The evidence showed that this machine was constructed so as to be wound up with a crank; that when wound up, weights suspended on cords furnished the motive power; that it had a spout, in which cards were placed, each card marked so as to represent a particular kind of railroad or other stock; that the “customer” would “invest” a sum of money in some “stock” represented by a particular card by purchasing a ticket from the owner of the machine; that the “clock” was then set in motion by pulling a cord, when two of the cards in the spout would, by the motion of the machine, be dropped or forced out of the spout through two slots, one of the cards dropping through the upper and the other through the lower slot. If the card representing the “stock” in which the “cus*446tomer” had invested was forced through the upper slot, then the stock “had risen,” and he had won a sum equal to one half of the amount he had invested; while, if the card dropped through the lower slot, the stock “had fallen,” and the customer had lost a like amount. In short, the customer was betting on which way the clock would force a particular card, and this depended entirely on chance. This was gambling, and the “clock” which was designed for use for that purpose was a “gambling device.” A gambling device may be defined as an invention or contrivance to determine the question as to who wins or who loses his money on a contest of chance. Portis v. State, 27 Ark. 362.

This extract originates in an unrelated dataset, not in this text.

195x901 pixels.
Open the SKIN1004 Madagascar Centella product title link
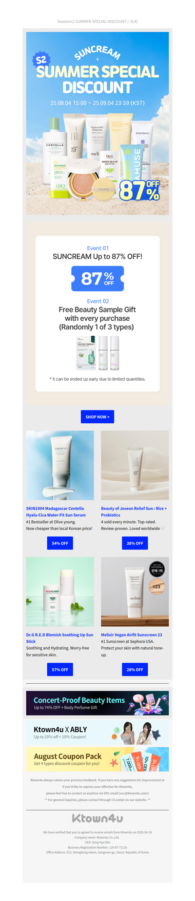pyautogui.click(x=56, y=512)
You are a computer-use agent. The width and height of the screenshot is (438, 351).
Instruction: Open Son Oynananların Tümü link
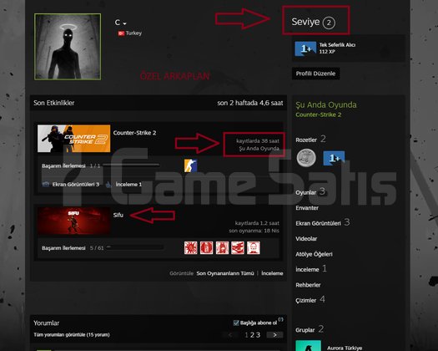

(Opinion published 52 N. W. Rep. 42.)
The case of State v. Shaw, 39 Minn. 153, (39 N. W. Rep. 305,) relied on by counsel for the defendant, is not in point. While the lists and boards containing the names of horses that were to run might furnish information to those who wished to gamble by betting on the races, yet they had nothing to do with determining the result. But in this case the element of chance depended upon the movements of the clock itself.
There was no error in admitting evidence as to how the clock was ■operated by the use of the cards. The device was sufficiently described in the complaint without describing the cards.
The element of chance depended upon the movements of the clock, .and not upon the cards. The clock was the device.
Order denying a new trial affirmed, and cause remanded for further proceedings.